I caught a pretty bad version of the 'flu, and ended up having to go home sick today. Bugger :( I sure-as-shit hope that I can get over it soon, as I have a ton of work to get through, including preparing to present a paper in Sydney next Wednesday.

The new set of wheels

I bought a car! It's a cute little three-cylinder manual Suzuki hatch. I bought it secondhand off family for fifteen-hundred bucks. It's very economical, and I should get a few kilometres out of it before it completely falls apart.

There's one small problem though: I need to get my driver's license first... I could tell you about my first driving lesson, but I wouldn't subject that to you, since you probably wouldn't know whether to laugh or cry :)
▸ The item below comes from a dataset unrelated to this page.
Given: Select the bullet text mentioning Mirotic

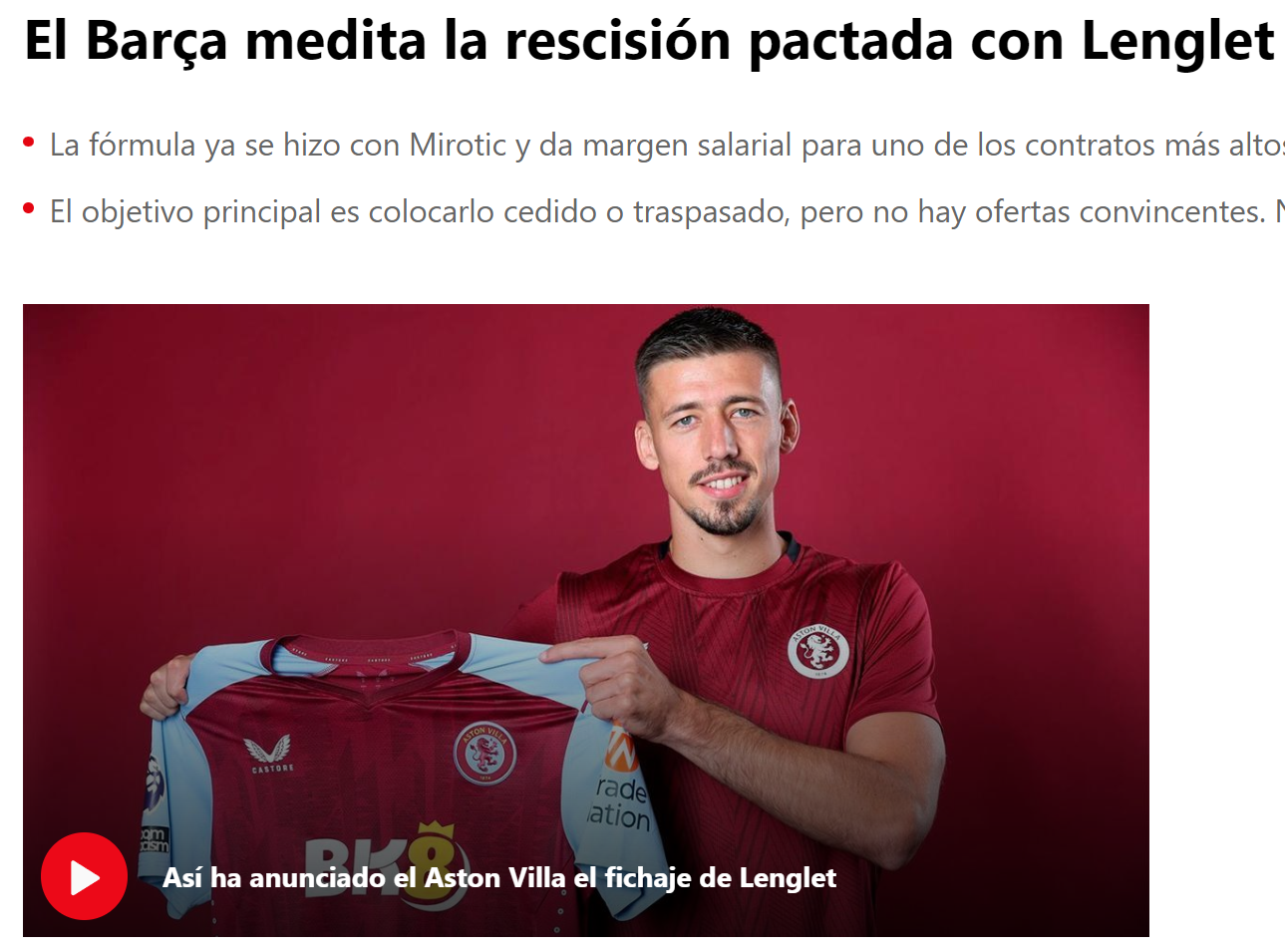Looking at the screenshot, I should pyautogui.click(x=667, y=146).
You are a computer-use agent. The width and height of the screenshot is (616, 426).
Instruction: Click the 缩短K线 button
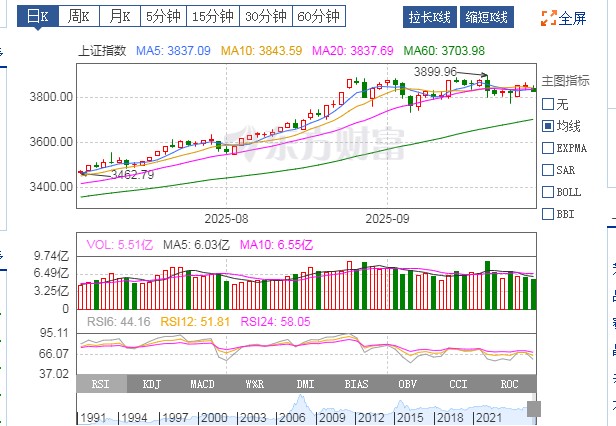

23 Aug 2003 (updated 30 Aug 2003 at 18:12 UTC) »
mglazer: put your money where your mouth is. Move to Israel.

(Now listening to 'Crush the Losers', by Regurgitator. It seems oddly appropriate considering the state of the world right now, considering the prevailing zeitgeist of small-minded conservatism.)

The world is in a constate state of flux. People who grew strong in earlier times become victims of changing circumstances. Take Microsoft's intense lobbying efforts to squelch consideration of Open Source solutions in government on both sides of the Pacific. They are afraid because a far more vibrant, powerful, enduring player (or rather, a million of them) had come into being to challenge their market power.

Even with Microsoft currently, virtually owning consumer and corporate IT, their dominance cannot last, and undoubtedly, Open Source will have a role in their downfall. Underhanded lobbying wars will just delay the inevitable.

At the risk of being inflammatory, I'll wager that certain small countries under the patronage of the United States, and surrounded by increasingly powerful neighbours will go the same way as Microsoft, unless they too learn to embrace change.